2.3. Experimental Results

2.3.1. Cracking Behavior and Failure Modes

In beam specimen BT1, the first crack was shaped diagonal in the left span from loading plate to side support plate under 120 kN of loading. By increasing the applied load, diagonal cracks were formed at both spans between the side support plate and loading plate. Due to proper bending reinforcement at the top and bottom of the beam, no significant bending cracks were observed. Afterward, with the gradual increase in applied load, shear cracks appeared between the loading plate and the middle support. Finally, the beam failed at the load of 364 kN with a midspan deflection of 9 mm in the shear mode, as shown in Figure 3. In beam specimen BT2, the first diagonal crack was gradually formed from the side support toward the beam’s inner part under 351 kN of loading. Then, some fine cracks were shaped parallel to the initial diagonal crack. At the load of 530 kN, cracks were created around the loading and side support plates. As increasing the applied load, shear cracks appeared between the loading and the middle support plate. Finally, the beam failed at the load of 760 kN with a midspan deflection of 7.2 mm with brittle shear failure, as illustrated in Figure 3. The main failure modes in both BT1 and BT2 specimens were shear failure regardless of (a/h) ratio, same as failure modes presented in past studies for continuous concrete deep beam [17, 24]. In beam specimen BT3, the first crack was created near the side support plate at the load of 470 kN. By increasing the load to 670 kN, diagonal shear cracks were formed between the side support plates and loading plates. With increasing the applied load, local cracks were created under the loading plates. Then, the bending cracks, caused by negative moment, were formed at the top of the beam. Afterward, the BT3 specimen failed at a load of 1070 kN and midspan deflection of 6.5 mm with major diagonal cracks along with concrete crushing and cracks nearby loading and support plates. The local support failure shows that the additional reinforcement provided near the loading and bearing plates was not enough to prevent premature failure. The cracked form of specimen BT3 is illustrated in Figure 3. Therefore, the failure mode was shear cracking and support failure. As it is shown in Table 3, the initial diagonal cracks were found at 32%, 46%, and 43% of ultimate strength in specimens BT1, BT2, and BT3, respectively.

(a)

(b)

(c)

2.3.2. Load-Deflection Curves

Figure 4 displays the deflections at left midspan points of specimens with different a/h ratios. As the left and right midspan deflections were so close to each other, all of the deflections illustrated in curves are related to the left midspan. As the a/h ratio decreases, the initial stiffness and final load capacity increase, and the midspan deflection decreases. As the a/h ratio increases and the beam height decreases, the beam behavior approaches the normal beam flexural behavior with high ductility. Therefore, by decreasing the a/h ratio and increasing height, the structural function approaches the shear behavior, and the beams’ ductility decreases. As shown in Figure 4, the BT3 specimen with a/h = 0.33 is the stiffest specimen, and the BT1 specimen with a/h = 1 has the most ductility. Like Rogowsky et al. and Ashour’s research, the ductility of beams depends on the a/h ratio [24, 25].
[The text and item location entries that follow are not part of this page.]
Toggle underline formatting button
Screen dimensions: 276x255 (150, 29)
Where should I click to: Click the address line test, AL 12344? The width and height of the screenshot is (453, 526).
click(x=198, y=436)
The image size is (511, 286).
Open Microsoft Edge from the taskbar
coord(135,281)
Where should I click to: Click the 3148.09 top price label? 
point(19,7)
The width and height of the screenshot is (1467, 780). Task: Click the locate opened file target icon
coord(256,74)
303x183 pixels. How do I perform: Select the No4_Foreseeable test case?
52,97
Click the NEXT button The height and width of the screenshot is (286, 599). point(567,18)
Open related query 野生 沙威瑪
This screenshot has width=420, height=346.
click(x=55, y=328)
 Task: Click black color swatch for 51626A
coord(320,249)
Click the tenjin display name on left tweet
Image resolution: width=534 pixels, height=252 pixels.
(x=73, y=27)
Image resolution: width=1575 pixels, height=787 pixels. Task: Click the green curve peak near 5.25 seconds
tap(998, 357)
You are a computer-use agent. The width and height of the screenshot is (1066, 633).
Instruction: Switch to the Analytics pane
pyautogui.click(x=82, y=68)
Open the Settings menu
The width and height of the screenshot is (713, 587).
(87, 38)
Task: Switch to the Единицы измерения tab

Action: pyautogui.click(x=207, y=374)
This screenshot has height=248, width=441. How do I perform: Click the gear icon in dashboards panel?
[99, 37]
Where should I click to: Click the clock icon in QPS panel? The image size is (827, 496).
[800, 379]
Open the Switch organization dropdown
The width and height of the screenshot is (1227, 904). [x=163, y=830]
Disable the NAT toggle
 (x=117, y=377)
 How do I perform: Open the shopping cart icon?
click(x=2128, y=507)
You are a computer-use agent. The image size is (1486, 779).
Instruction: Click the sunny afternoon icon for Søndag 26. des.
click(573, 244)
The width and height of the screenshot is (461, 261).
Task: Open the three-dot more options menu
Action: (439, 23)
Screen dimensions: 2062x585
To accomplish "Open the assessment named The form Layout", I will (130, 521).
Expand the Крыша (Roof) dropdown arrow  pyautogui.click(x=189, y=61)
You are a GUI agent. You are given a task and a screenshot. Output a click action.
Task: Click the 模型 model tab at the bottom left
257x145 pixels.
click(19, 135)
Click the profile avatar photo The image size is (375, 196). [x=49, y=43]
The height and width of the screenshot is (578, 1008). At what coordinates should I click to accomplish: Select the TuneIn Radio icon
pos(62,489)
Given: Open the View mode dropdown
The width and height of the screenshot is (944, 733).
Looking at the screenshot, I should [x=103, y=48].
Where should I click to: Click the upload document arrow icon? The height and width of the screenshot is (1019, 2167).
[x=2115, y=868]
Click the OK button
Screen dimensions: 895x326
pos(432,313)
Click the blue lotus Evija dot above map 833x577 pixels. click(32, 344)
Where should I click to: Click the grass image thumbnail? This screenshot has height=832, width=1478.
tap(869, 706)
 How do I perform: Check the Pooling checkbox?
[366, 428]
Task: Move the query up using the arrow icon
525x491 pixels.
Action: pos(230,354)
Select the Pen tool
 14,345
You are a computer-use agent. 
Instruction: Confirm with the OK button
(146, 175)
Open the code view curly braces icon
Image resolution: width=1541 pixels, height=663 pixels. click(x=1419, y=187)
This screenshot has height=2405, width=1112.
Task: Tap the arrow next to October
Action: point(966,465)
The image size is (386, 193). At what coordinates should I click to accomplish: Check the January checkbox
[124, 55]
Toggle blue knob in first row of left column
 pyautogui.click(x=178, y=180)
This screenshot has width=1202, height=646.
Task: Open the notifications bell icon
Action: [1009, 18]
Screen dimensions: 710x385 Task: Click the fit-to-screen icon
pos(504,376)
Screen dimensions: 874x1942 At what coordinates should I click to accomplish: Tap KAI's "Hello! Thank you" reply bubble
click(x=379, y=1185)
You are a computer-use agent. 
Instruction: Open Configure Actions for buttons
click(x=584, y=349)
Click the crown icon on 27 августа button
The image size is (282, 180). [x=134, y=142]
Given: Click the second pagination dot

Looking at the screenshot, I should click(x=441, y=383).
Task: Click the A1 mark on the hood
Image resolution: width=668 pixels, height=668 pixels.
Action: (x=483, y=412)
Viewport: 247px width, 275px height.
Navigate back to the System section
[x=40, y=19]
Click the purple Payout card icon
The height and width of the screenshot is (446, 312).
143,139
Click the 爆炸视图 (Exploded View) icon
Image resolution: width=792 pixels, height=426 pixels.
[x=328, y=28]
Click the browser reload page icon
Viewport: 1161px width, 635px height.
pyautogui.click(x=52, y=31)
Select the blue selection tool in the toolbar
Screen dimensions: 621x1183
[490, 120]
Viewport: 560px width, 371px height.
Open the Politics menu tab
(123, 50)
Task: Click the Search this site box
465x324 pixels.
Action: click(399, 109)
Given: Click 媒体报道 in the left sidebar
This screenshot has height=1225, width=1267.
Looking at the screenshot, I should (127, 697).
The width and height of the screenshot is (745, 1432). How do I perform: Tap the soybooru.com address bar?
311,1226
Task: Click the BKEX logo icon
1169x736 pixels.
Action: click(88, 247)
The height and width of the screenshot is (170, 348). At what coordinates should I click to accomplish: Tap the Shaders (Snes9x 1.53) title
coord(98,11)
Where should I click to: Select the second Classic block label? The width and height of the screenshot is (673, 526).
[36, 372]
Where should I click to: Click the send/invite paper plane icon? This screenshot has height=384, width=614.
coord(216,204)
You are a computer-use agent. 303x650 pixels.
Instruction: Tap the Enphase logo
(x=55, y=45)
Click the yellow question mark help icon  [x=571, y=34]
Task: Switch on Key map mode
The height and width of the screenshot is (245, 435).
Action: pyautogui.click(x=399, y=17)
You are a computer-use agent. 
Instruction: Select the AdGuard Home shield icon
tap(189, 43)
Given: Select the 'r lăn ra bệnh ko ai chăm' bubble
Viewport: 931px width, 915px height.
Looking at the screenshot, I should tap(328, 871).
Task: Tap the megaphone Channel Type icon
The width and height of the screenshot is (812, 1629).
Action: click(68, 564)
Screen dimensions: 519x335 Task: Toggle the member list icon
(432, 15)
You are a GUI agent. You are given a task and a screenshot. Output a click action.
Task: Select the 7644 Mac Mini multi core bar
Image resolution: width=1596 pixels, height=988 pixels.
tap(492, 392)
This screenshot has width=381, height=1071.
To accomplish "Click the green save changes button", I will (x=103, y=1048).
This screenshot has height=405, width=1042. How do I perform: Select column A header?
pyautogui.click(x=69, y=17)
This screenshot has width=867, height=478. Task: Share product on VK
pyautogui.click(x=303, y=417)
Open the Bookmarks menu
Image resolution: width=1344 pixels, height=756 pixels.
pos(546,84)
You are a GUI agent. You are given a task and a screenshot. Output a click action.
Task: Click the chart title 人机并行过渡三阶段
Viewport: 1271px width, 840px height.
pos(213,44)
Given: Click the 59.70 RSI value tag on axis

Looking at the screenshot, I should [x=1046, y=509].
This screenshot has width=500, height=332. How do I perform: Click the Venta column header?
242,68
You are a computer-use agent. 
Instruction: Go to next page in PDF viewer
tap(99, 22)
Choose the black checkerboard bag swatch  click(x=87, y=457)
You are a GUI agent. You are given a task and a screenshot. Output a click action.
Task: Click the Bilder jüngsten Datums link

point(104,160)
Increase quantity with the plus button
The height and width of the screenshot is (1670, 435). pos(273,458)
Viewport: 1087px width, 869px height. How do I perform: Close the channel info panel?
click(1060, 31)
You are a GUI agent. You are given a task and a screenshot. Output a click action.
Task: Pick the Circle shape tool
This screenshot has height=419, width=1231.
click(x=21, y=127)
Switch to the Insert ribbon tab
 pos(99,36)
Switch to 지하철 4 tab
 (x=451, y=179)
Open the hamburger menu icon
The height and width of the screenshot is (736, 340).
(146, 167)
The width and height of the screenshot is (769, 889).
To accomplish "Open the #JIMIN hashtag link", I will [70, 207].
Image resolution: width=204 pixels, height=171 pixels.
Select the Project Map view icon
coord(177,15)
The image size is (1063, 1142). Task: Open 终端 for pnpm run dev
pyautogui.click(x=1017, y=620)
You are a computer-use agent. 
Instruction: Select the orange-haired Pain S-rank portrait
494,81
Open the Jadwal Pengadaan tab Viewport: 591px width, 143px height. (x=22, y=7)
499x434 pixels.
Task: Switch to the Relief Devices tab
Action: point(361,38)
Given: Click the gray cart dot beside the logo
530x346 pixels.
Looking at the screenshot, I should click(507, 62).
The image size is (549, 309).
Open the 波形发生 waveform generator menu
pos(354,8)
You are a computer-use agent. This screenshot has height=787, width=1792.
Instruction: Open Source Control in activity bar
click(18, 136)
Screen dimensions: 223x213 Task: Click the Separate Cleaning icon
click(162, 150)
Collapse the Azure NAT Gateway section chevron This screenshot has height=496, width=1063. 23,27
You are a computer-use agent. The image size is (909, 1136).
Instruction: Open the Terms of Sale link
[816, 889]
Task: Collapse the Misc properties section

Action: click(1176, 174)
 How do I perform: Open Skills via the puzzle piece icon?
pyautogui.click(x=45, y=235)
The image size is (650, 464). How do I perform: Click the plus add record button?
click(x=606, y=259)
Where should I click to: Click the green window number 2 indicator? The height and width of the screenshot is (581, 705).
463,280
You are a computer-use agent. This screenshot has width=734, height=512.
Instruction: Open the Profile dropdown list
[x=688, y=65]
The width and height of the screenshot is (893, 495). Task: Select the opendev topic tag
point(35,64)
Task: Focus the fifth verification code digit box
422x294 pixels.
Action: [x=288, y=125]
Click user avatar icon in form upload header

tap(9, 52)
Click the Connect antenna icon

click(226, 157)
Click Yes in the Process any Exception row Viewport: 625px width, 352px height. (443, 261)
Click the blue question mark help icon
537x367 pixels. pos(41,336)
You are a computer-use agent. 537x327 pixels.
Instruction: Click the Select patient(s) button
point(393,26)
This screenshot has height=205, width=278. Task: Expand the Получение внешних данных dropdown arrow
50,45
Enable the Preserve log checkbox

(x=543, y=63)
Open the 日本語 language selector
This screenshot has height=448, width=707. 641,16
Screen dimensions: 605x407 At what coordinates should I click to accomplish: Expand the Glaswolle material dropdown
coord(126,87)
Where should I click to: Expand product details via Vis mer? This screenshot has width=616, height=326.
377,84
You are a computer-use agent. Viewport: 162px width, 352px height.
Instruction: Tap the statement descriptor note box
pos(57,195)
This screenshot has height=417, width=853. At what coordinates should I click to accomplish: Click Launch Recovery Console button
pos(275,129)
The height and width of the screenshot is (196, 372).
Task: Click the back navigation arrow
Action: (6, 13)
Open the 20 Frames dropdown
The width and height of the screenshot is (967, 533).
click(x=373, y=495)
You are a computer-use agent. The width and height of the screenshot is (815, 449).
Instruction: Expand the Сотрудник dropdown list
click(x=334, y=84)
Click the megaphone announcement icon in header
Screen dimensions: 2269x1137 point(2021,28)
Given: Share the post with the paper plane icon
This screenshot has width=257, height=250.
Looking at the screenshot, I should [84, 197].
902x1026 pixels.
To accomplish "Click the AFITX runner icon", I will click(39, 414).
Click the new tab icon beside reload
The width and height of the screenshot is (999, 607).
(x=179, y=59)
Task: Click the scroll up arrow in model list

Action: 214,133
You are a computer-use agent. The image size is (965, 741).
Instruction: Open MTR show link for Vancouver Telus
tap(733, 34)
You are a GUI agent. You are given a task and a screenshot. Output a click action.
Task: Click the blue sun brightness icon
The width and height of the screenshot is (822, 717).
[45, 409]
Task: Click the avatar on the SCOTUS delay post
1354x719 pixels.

3. Finite Element Analyses

3.1. Modeling Assumptions

In this study, several models of the continuous concrete deep beams were analyzed using ABAQUS software [26].

Three-dimensional 8-noded brick first-order fully integration continuum elements (C3D8—Bricks) were adopted to model the continuous concrete deep beams and bearing and loading plates. The longitudinal reinforcing bars and the steel stirrups were discretized with three-dimensional 2-node first-order linear truss elements (T3D2). To define the interaction of steel and concrete, all longitudinal and shear reinforcements were embedded in the concrete region.

The tie constraint is used to constrain each of the nodes on the bearing and loading plates to have the same value of displacement with the point on the concrete that it contacts. There is no relative displacement between two different surfaces, which are tied together by a tie constraint.

The mesh size is optimized to satisfy both computational time and accuracy. At the point of applying the load, to utilize an acceptable amplitude curve, the load was applied gradually as displacement offered on a steel plate. The FE model of continuous deep beams and the typical mesh is presented in Figure 5. For all beams, the same methods of modeling and mesh generation are applied.

The outline of either damage or plasticity or even both can be used to model the concrete nonlinearity [27]. Plasticity is characterized by the formation of unrecoverable deformation when loads are removed, and the lessening of elastic stiffness characterizes the damage. Since the concrete damage plasticity (CDP) model has been shown to work properly in similar studies, this model was applied for modeling concrete response [28, 29]. Important parameters to define the CDP model are shown in Table 4.

is the concrete Poisson’s ratio, Ψ_c (deg) is the angle of dilation, is equibiaxial to uniaxial compressive stress, and K is the ratio of the second stress invariant on the tensile meridian to that on the compressive meridian at initial yield.

The stress-strain behavior under tension and compression is also needed to describe the CDP model. The concrete stress-strain under compression was modeled based on Hognestad et al. [30]. The model is expressed in equations (1) and (2) as follows and shown in Figure 6.

(a)

(b)

For ,

For ,where is the concrete compressive stress in MPa, is concrete compressive strength in MPa, is the strain at peak compressive strength , is the compressive strain of concrete, is the ultimate concrete compressive strain, and is the elasticity modulus of concrete.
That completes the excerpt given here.